▸ DESCRIPTION OF THE TASK: Reproduce verbatim everything in the magic-angle graphene article from "Xiaobo Lu and" down to "Jarillo-Herrero’s team discovered.".

▸ EXCERPTED PASSAGE:

Magic-angle graphene reveals a host of new states

04 Nov 2019 Isabelle Dumé
Twisted bilayer graphene
Twisted bilayer graphene and the zoo of different states of matter discovered in this work. © ICFO/ F. Vialla

Last year, researchers at MIT lead by Pablo Jarillo-Herrero observed superconductivity in a pair of graphene layers engineered to be slightly misaligned. Now, a team at the ICFO in Barcelona, Spain, says it has seen a host of additional correlated states in the same “magic angle” system, providing a much more detailed view of how twisted bilayer graphene behaves and opening up new ways of studying strongly-correlated physics.

According to Dmitri Efetov, the study’s lead author, magic-angle twisted bilayer graphene represents a simple system in which to investigate novel phenomena that arise due to interactions between electrons in a material. The electron density in this platform can be tuned by applying an electric field, which allows the strength of the electron-electron interactions to be varied. It also allows the material to be tuned between different phases – for example, between the superconductor and the correlated state. Being able to do this could shed light on the underlying mechanisms at play in superconductors – especially high-temperature ones based on cuprates, for which a fundamental understanding is still lacking.

To create their testbed, Efetov and colleagues followed the “tear and stack” method previously developed by Emanuel Tutuc and colleagues at the University of Texas. The researchers stacked two sheets of atomic-thick carbon (graphene) on top of each other with a small angle misalignment. When the misalignment reached an angle of exactly 1.1° — the theoretically predicted “magic angle” — the MIT researchers found that the material became a superconductor (that is, able to conduct electricity without resistance) at 1.7 K. The effect disappears at slightly larger or smaller twisting angles.

Fundamentally new approach to device engineering

The MIT result kick-started a flurry of activity in “twistronics”. In this fundamentally new approach to device engineering, the weak coupling between different layers of 2D materials (such as graphene) can be used to manipulate the materials’ electronic properties in ways that are impossible with more conventional structures, simply by varying the angle between the layers.

Xiaobo Lu and Dmitri Efetov

The crystal structure of a single layer of graphene can be described as a simple repetition of carbon atoms, which is known as its unit cell. When two graphene layers are stacked on top of each other at a slight angle, they form a moiré pattern or “superlattice” in which the unit cell expands to a huge extent, as if the 2D crystal was artificially stretched 100 times in all directions. This stretching dramatically changes the material’s interactions and properties, and simply varying the angle between 2D material layers changes its electronic band structure. At small twists, the moiré graphene superlattices can even be switched from fully insulating to superconducting, as Jarillo-Herrero’s team discovered.

Improving material homogeneity

In the new work, Xiaobo Lu, a postdoctoral researcher in Efetovs’s group, improved the structural homogeneity of the bilayer twisted graphene by mechanically cleaning it to remove trapped impurities and release local strain between the layers.

▸ DATASET ENTRIES:
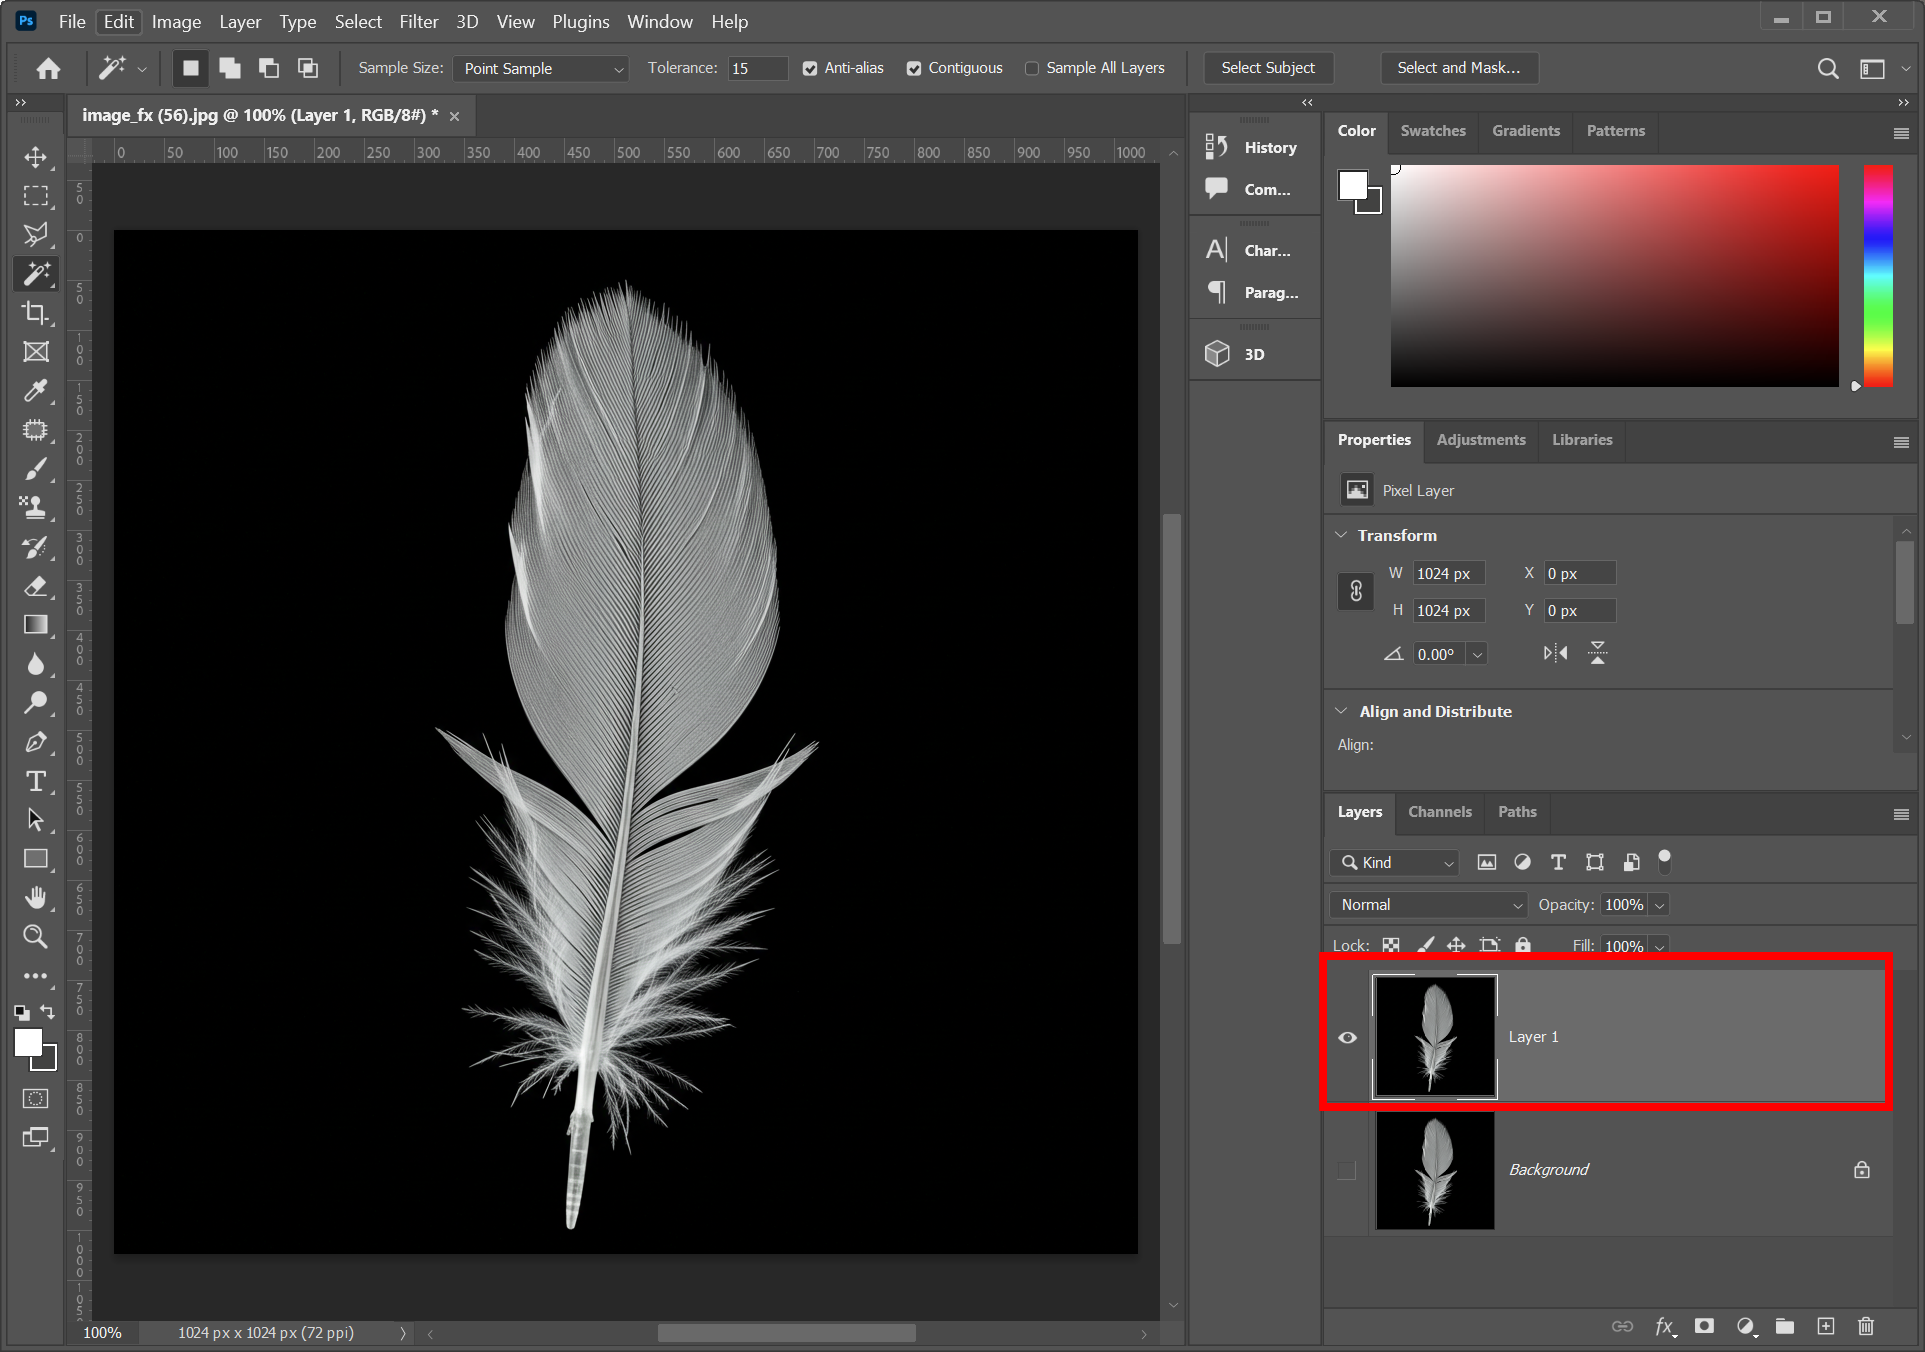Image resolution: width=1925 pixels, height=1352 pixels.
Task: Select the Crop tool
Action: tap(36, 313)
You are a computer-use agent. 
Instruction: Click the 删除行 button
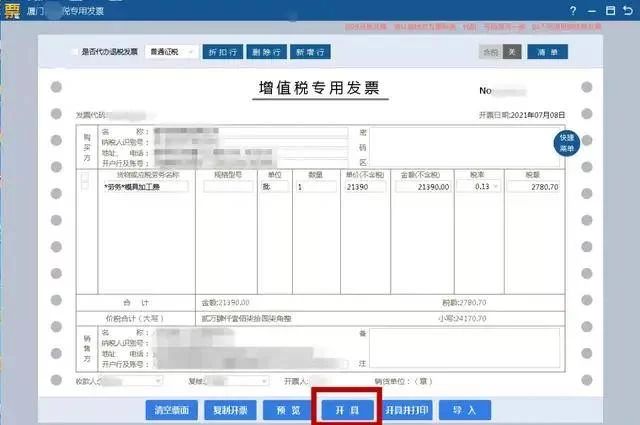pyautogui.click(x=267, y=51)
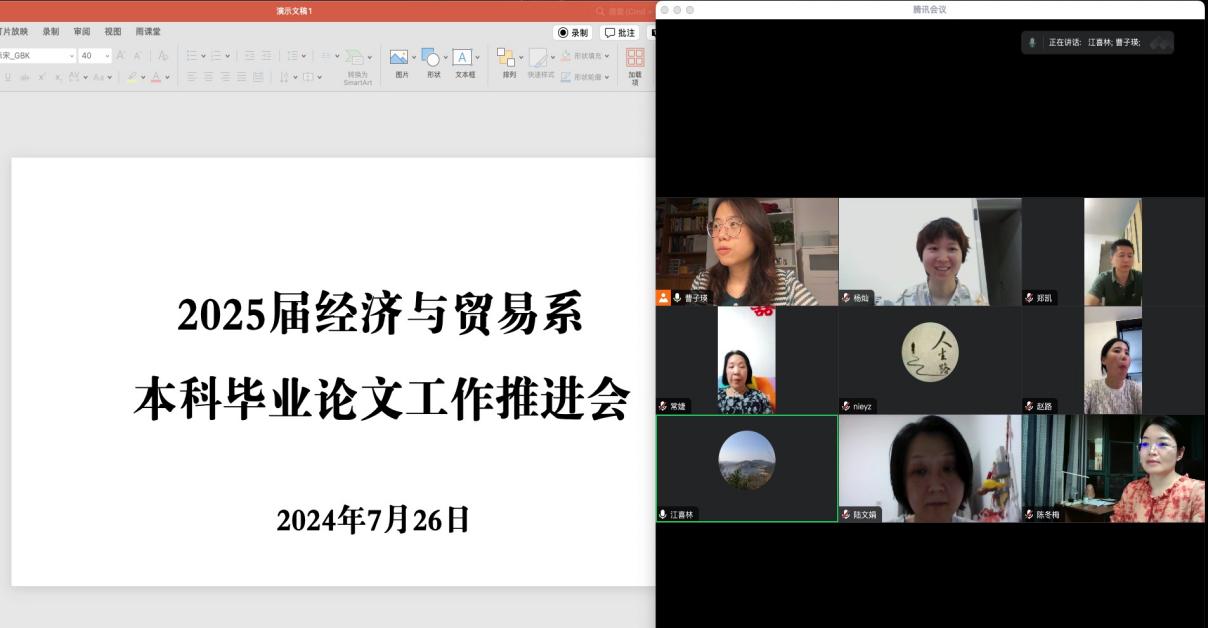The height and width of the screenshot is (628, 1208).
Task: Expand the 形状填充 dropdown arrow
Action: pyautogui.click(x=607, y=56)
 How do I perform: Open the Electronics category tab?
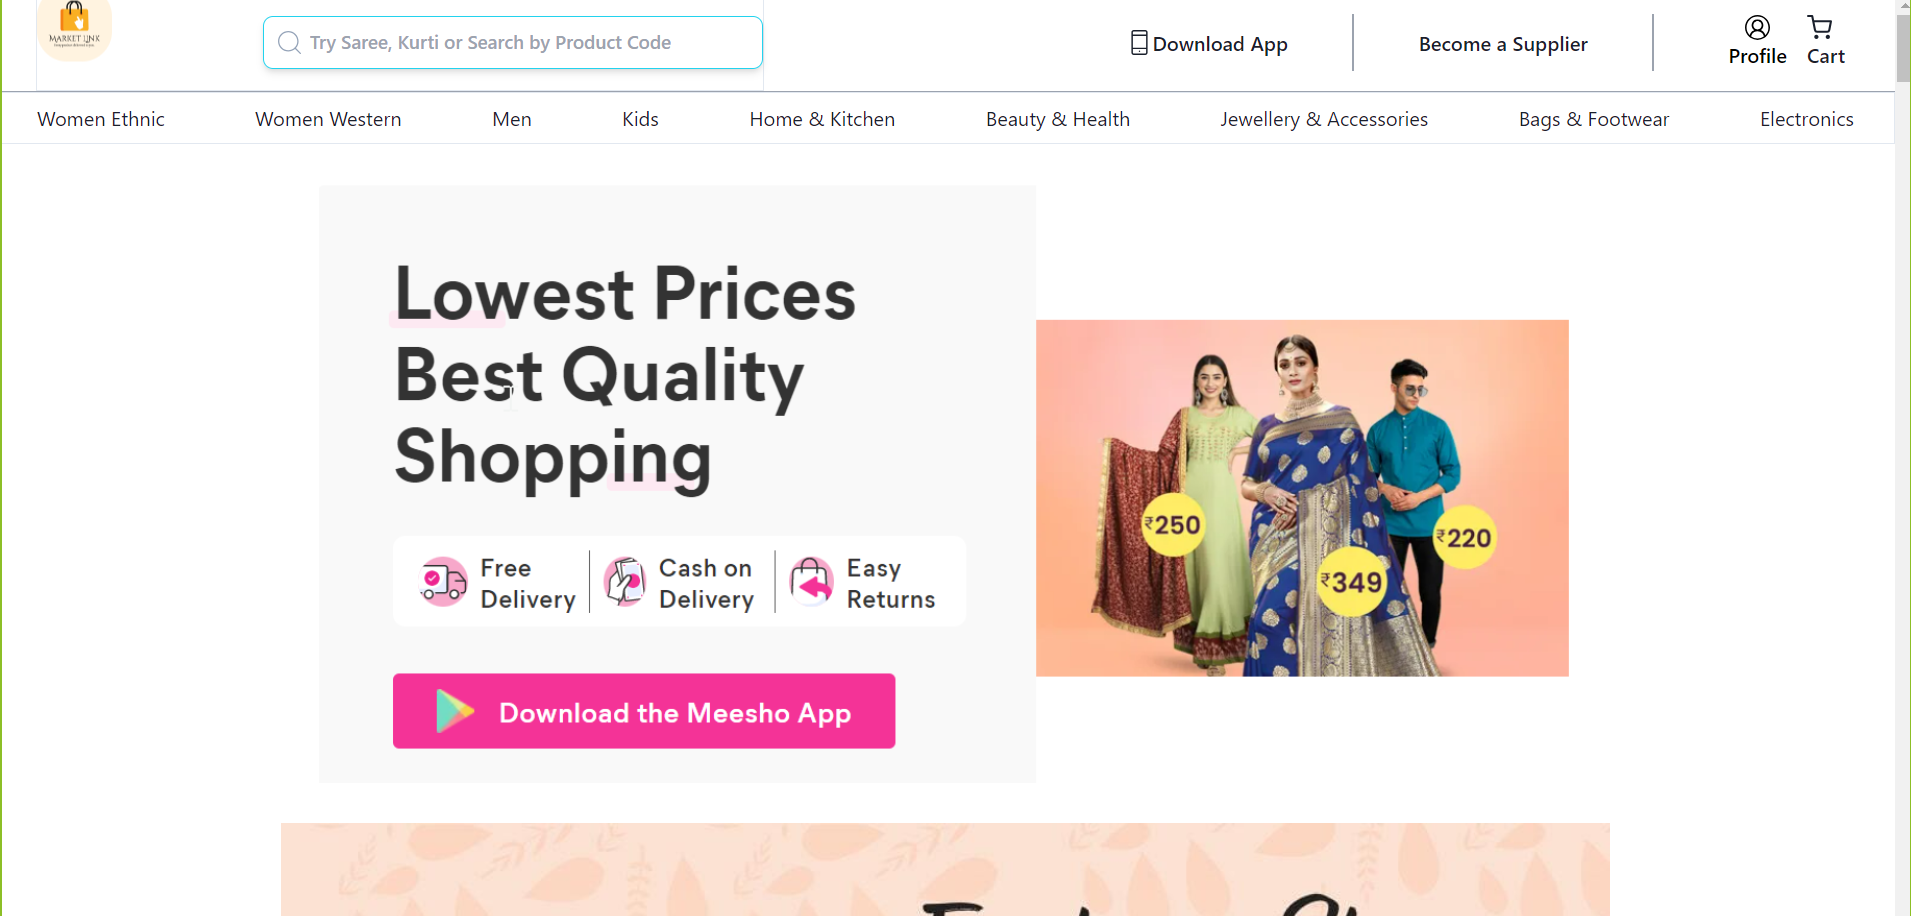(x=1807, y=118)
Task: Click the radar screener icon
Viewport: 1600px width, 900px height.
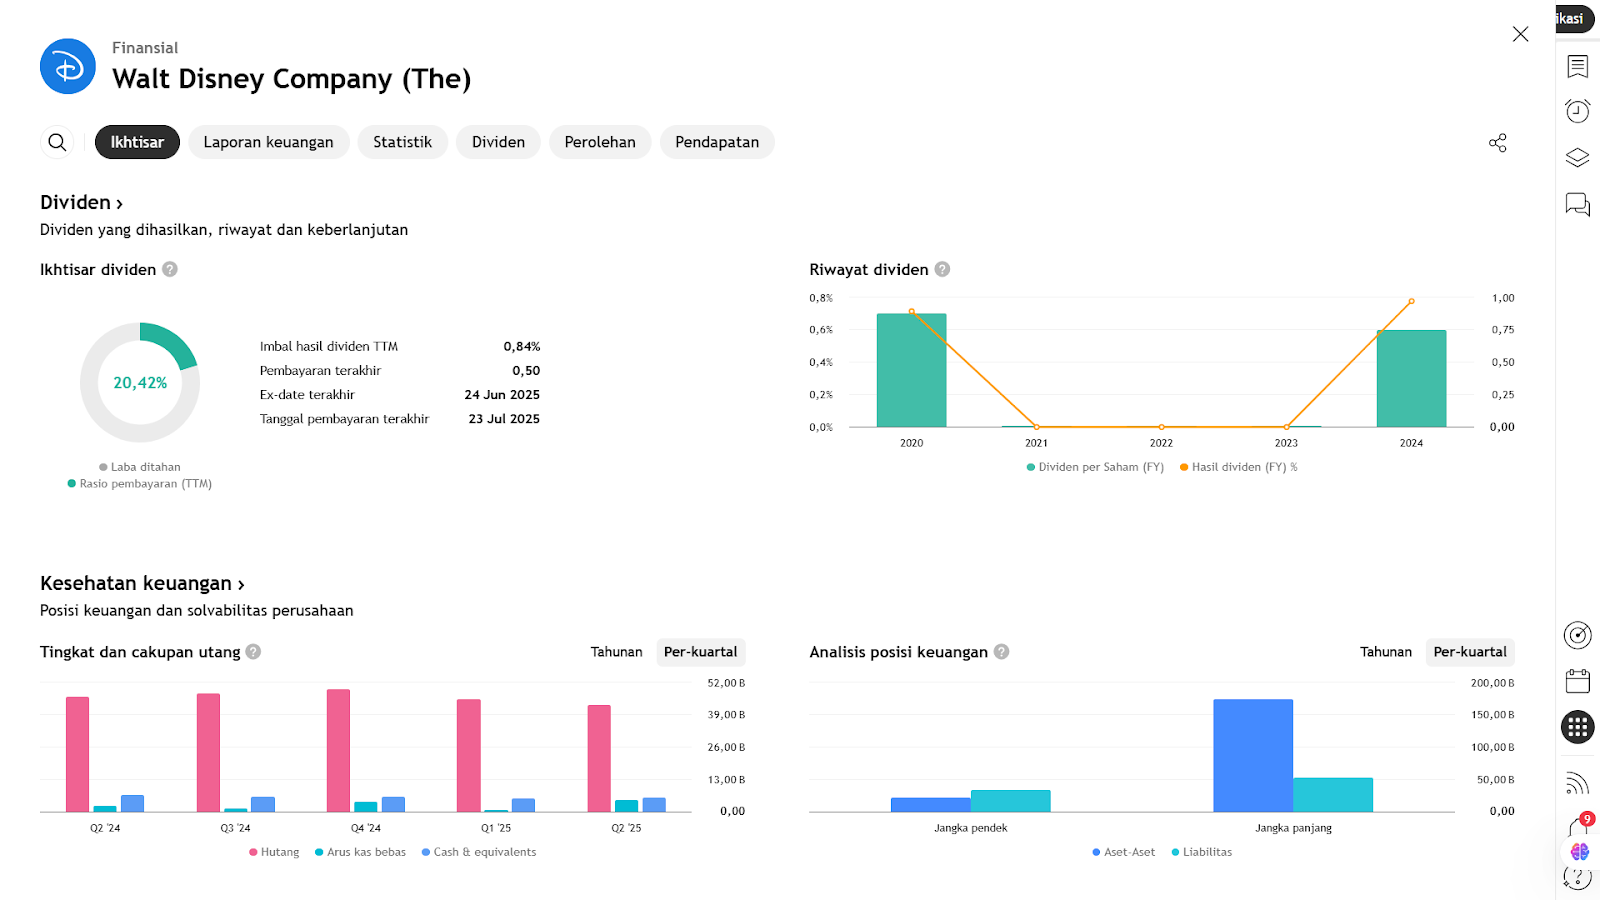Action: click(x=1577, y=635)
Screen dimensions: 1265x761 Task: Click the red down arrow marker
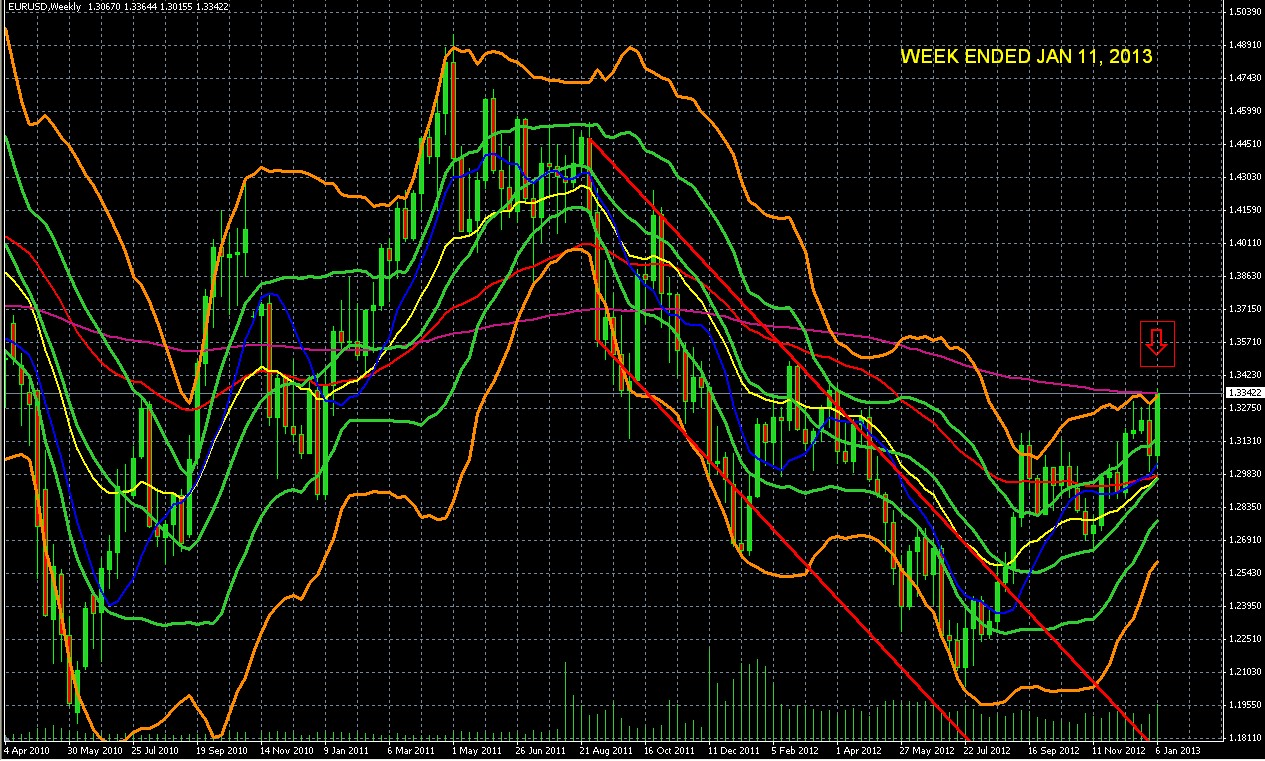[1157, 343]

▸ WRITTEN SOLUTION:
Xiaobo Lu and Dmitri Efetov

The crystal structure of a single layer of graphene can be described as a simple repetition of carbon atoms, which is known as its unit cell. When two graphene layers are stacked on top of each other at a slight angle, they form a moiré pattern or “superlattice” in which the unit cell expands to a huge extent, as if the 2D crystal was artificially stretched 100 times in all directions. This stretching dramatically changes the material’s interactions and properties, and simply varying the angle between 2D material layers changes its electronic band structure. At small twists, the moiré graphene superlattices can even be switched from fully insulating to superconducting, as Jarillo-Herrero’s team discovered.